Voice-assisted technologies are extremely popular; already there are 2.5 billion such devices in use and that's expected to triple to 8 billion by 2023. This growth appears to be unstoppable—despite the privacy and security vulnerabilities in mainstream voice-assisted technology.
One of these is the "open-window" vulnerability where, for example, a malicious person walks by an open window and shouts, "Hey, unlock the door!" and gains access to the house. Researchers have also identified thousands of false-positive wake words for Alexa and Google, potential attack vectors to inject malicious commands. Some people bring up the risk of subsonic commands injected over TV. Amazon may already be using frequency manipulations to keep Alexa from activating during its commercials. And, as with any web-connected computer device, there's the potential for backdoors and other common vulnerabilities.
Open source for privacy and security
The company I work for, Mycroft, is built around the idea that voice-assisted technology can be secure. We have a process to handle common exploits and vulnerabilities (CVEs) that are disclosed. As a developer tool, we rely heavily on systems like SSH and always encourage changing default passwords on devices, including in setup wizards. We also move things like intent parsing, skills, and text-to-speech (TTS) to the device, which other major players do in the cloud. For the technically savvy home user, we'll soon release the necessary pieces to run the entire experience in a household behind a firewall. We want to give our users as much control over the software as possible.
Voice-printing, which enables the AI to differentiate people by voice, should ease the "open-window" and false-positive wake-word vulnerabilities by giving users the ability to assign permissions for locks, purchases, and other sensitive capabilities to specific people. These can all be bolstered with two-factor authentication or deeper voice biometrics using one-time spoken passwords. Google and Amazon have deployed some voice-printing in their assistants, and we're connecting with some companies that show promise in the field. Improvements in wake-word spotting will limit the lists of usable false-positives. In a properly designed feedback loop, a false positive should be unlikely to work, as it would be tagged in technology like Mycroft's Precise tagger.

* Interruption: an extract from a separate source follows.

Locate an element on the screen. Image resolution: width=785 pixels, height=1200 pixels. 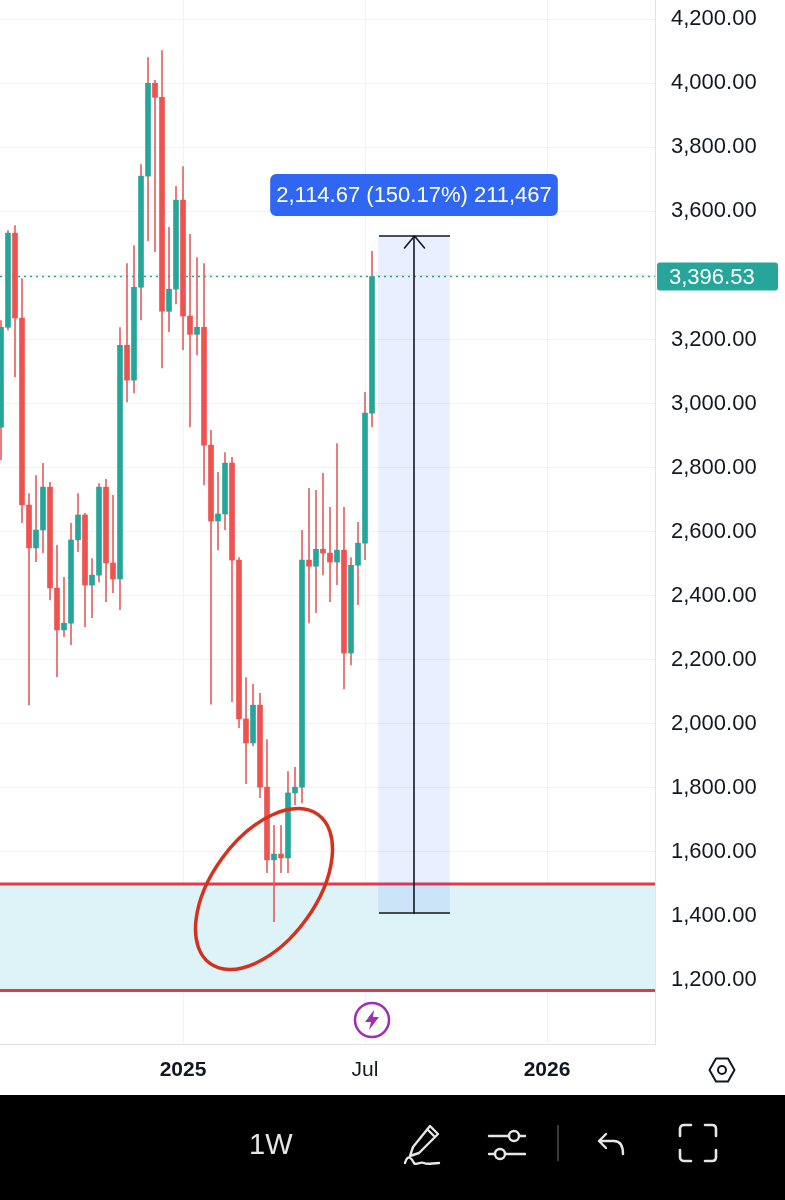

Open source for innovation
Historically, the way to encourage experimentation is through open source. That's how real innovation happens and new technologies get built.

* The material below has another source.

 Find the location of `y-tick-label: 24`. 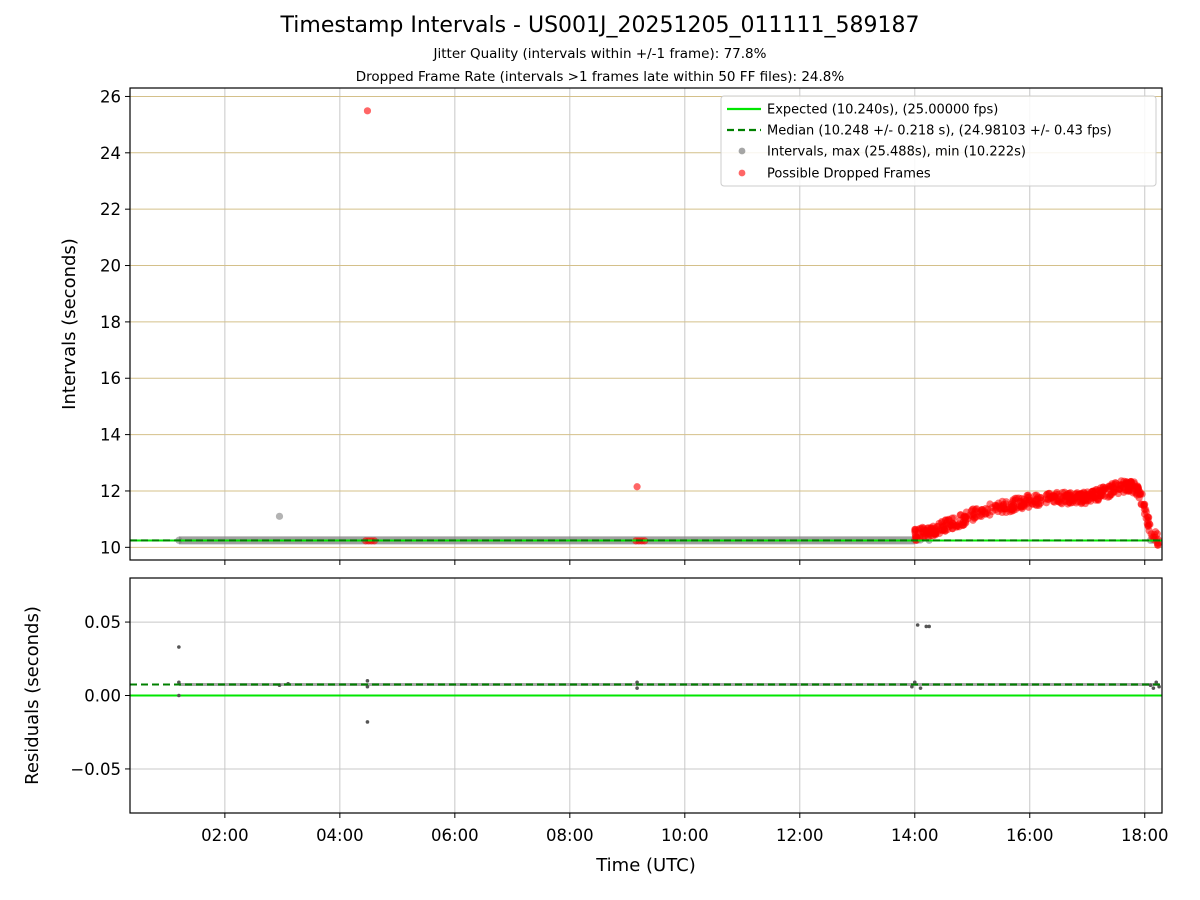

y-tick-label: 24 is located at coordinates (110, 154).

We give innovators the opportunity to experiment with voice assistant technologies with fewer strings attached. Open source makes the software a community effort. For example, instead of a team of 16 with nine technical members, Mycroft has thousands of developers providing feedback, building new features, and contributing to the core software. And thanks to our licensing, innovators can easily turn around and build a business out of their new, awesome implementation.
On a deeper note, being open means this technology can fully represent the user, not only the company providing it. Voice assistants have the capability to transform the way people interact with all technology. Voice will transform homes, offices, mobile devices, and public spaces in ways not yet imagined.

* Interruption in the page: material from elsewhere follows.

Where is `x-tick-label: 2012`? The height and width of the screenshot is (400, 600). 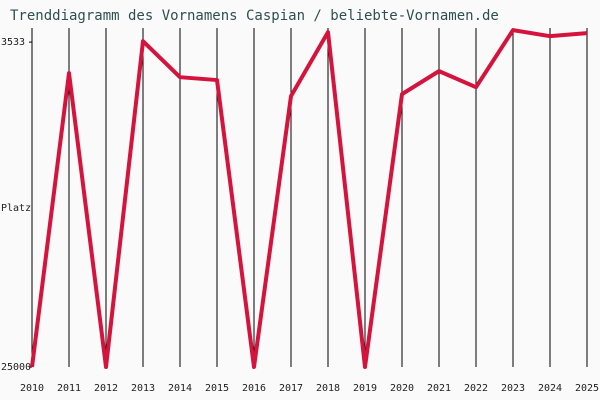 x-tick-label: 2012 is located at coordinates (106, 388).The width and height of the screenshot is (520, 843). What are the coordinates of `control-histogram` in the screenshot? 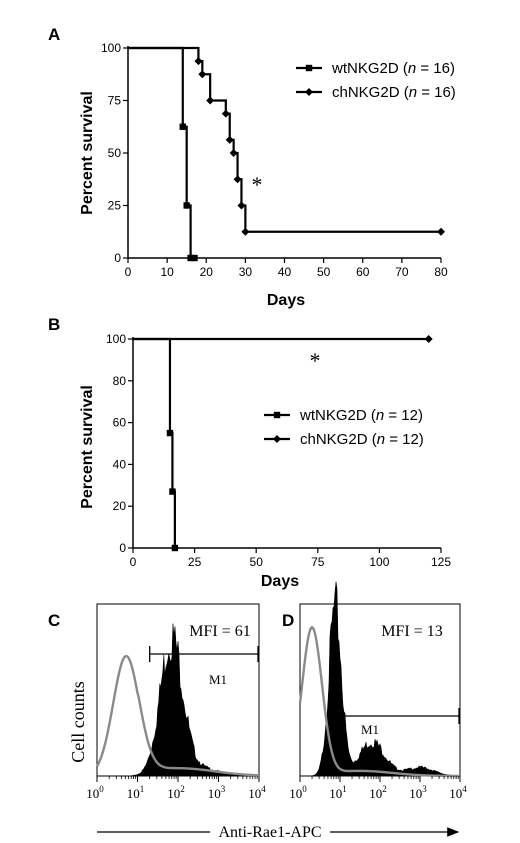 It's located at (380, 702).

The question we hope people ask is: "Do I want that technology to work solely in my best interest, or in the best interest of a retailer or a search and data company?" We think most people would pick the former. And we know the only way to provide that is by being open, transparent, and community-driven.
Voice assistant features
Mycroft does the same things as other voice assistants—but differently. Most voice assistants' voice stack uses on-device wake-word spotting, then sends the rest of the interaction off to the cloud where it is handled, and streams a response back to the speaker.
Mycroft moves most of this onto the device where the software is running. We use on-device wake-word spotting to listen for a command. When the wake word is detected, the command is recorded and sent to the cloud for speech-to-text transcription. Once transcribed, the text file is sent back down to the device where the natural language processing, skill handling, and speech synthesis are carried out.
Skills give Mycroft its abilities. We've been steadily adding skills from both the internal team and the community to the new Mycroft Skills Marketplace. Mycroft can control multiple music sources, connect to numerous IoT platforms, get general info from 12 sources like Wikipedia and Wolfram|Alpha, play games, roll dice, tell stories, run speed tests, and more.
We made Mycroft modular, so it's easy for users to swap out pieces. For example, we currently provide two wake words and three voices, with more on the way, but Mycroft can also run custom wake words and TTS voices from any provider—cloud or local.